Domestic partner benefits have been available from many large, private companies in the U.S. for years, and now more counties, cities, towns and school boards also are offering health insurance and other benefits to their workers’ same-sex or unmarried opposite-sex partners.
If you work for an employer that recently introduced domestic partner benefits, or if your company already has them and you recently entered into a domestic partner living arrangement, you’ll want to find to out about eligibility.
It was barely 20 years ago that jeans maker Levi Strauss & Co. became the first Fortune 500 company to offer domestic partner benefits. Now, the practice has become almost standard.
The Human Rights Campaign, the largest gay-rights group in the U.S., reports that gay couples can take advantage of benefits offered by most of the nation’s largest employers, those with more than 5,000 workers.
Qualifying can be tricky
“In states that recognize gay marriage or a civil union, you can use your marriage or civil union status to prove your partner is eligible for health insurance benefits,” says Susan Pisano, a spokeswoman for the trade group America’s Health Insurance Plans. “In other states, proving eligibility is a little more complicated.”

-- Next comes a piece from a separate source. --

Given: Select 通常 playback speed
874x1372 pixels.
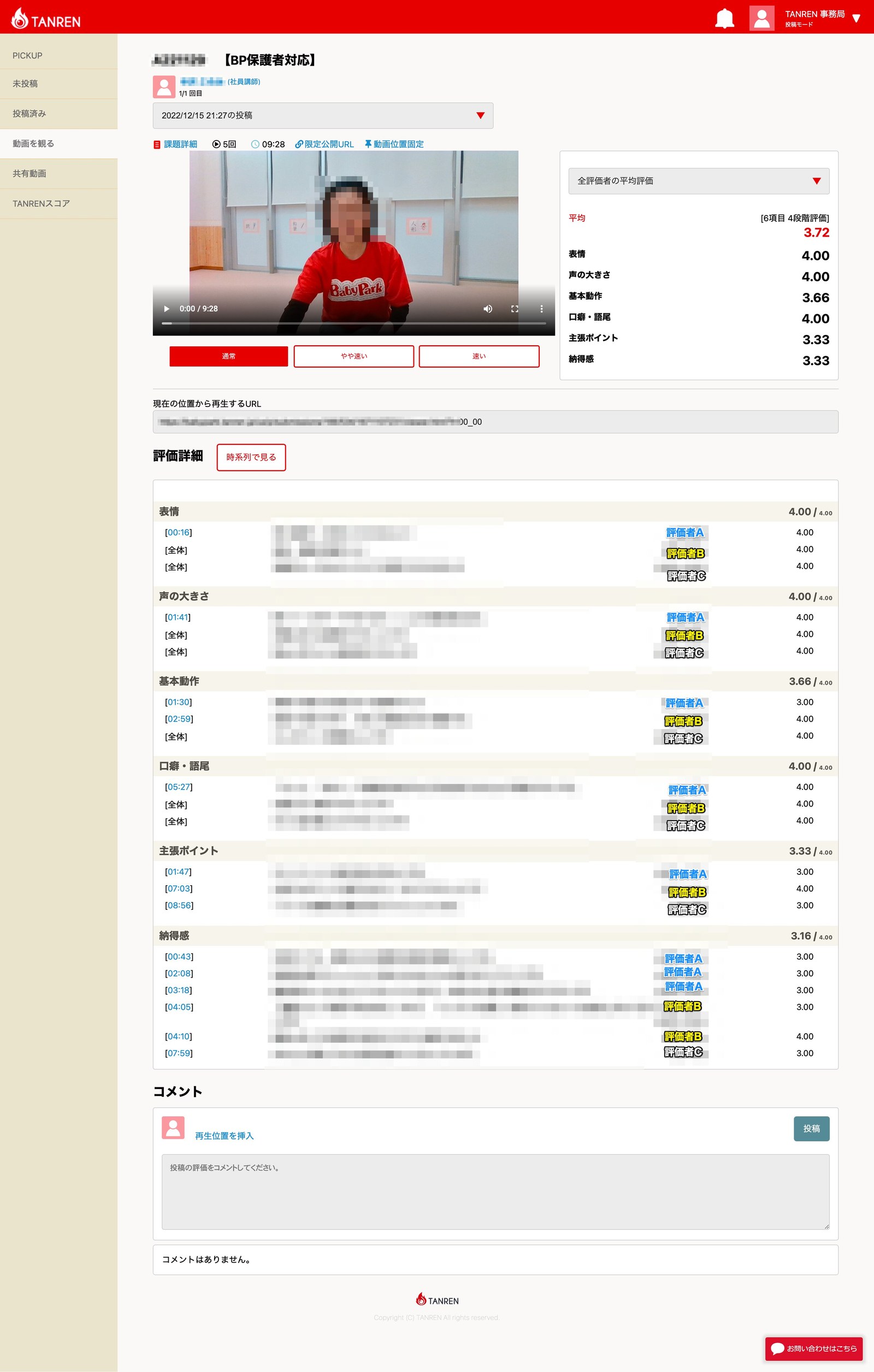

Todd Solomon, a Chicago attorney and author of “Domestic Partner Benefits: An Employer’s Guide,” says the process of qualifying for domestic partner benefits can be burdensome in many cases, although some companies don’t require much proof.
“Some employers require employees to prove they have been together for a certain time period, such as 12 months, or that the couple is financially interdependent,” says Solomon. “You may need to provide a copy of a lease or a mortgage or a joint bank statement, but it varies widely from one employer to another.”
Most employers require a couple to meet criteria such as these, says the Employee Benefit Research Institute, a think tank in Washington, D.C.:
- Both partners must meet a minimum age requirement, usually 18.
- The partners cannot be related by blood closer than permitted by state law for marriage.
- The partners must be in a committed relationship.
- The relationship must be exclusive.
- The partners’ finances must be intertwined.
Where you live can make things easier
In some places, local laws help to set domestic benefit requirements, Solomon says.
“In San Francisco, the ‘equal benefits ordinance’ says that companies that do business with the city government cannot require more of domestic partners in terms of proof of eligibility than they do of married couples,” he says. “Absent a law, the definition of a domestic partner and required proof is up to the employer’s discretion.”
Barbara Sanchez-Salazar, an employee benefits attorney with the Fowler White Boggs law firm in Jacksonville, Fla., says employees pursuing domestic partner benefits need to decide if they’re comfortable providing the requested information or if they can modify the form and provide less.
“Some companies can ask you things like: ‘Are you agreeing to be financially responsible for each other?’ And, ‘How many months has it been since your prior relationship?'” she says.
Once a couple has determined they are eligible, they next need to decide if the benefits are cost-effective, Salazar says.
Tax implications of domestic partner benefits
“The biggest issue with domestic partner benefits is that they are tax-inefficient,” says Solomon.
Domestic partners cannot pay joint federal income taxes the way married couples do, and even gay married couples cannot file jointly because of the federal Defense of Marriage Act, defining marriage as only between a man and a woman. “Since health insurance benefits are typically a pretax benefit, the employee will have to pay income taxes on the portion of the domestic partner’s health insurance premium paid by the employer,” Solomon notes.
For example, if the value of the employer-paid portion of the domestic partner’s health insurance premium is $200 per month, then that $2,400 per year would be considered taxable compensation to the employee.
Solomon says some companies provide tax relief from domestic partner benefits in the form of a “grossing up,” or additional compensation to cover the extra taxes.
“Unless the employer offers a ‘grossing up,’ the employee will either need to pay that tax at the end of the year, or their employer can withhold it from their wages periodically,” says Solomon.
Sanchez-Salazar points out that the rules on domestic partner benefits could change, since there are multiple court cases regarding this issue.
“Right now, health insurance is a nontaxable benefit for you, your spouse and your children — but not for domestic partners,” she says.
Cost comparison of health insurance benefits
Even with the tax burden for unmarried couples, “employee-sponsored health insurance is (generally) cheaper than purchasing health insurance on the individual market because there’s typically an employer subsidy,” says Pisano, of America’s Health Insurance Plans.
Sanchez-Salazar, the employee benefits attorney, says if the partners have the option of obtaining health insurance coverage separately through their respective employers, it may be more cost-effective than joint coverage under domestic partner benefits. She says each partner will get the benefit of an employer contribution that won’t be taxed.
Domestic partners should compare costs, coverage and the potential tax implications from all the health insurance policies available from each partner’s employer. They also need to look closely at the benefits offered by each plan “because not every benefit applies automatically to both spouses and domestic partners,” says Solomon, the Chicago attorney and author.
For example, he says when an employee leaves a job but wishes to maintain health insurance under the federal Consolidated Omnibus Budget Reconciliation Act, or COBRA, that coverage may not be automatic for the employee’s domestic partner.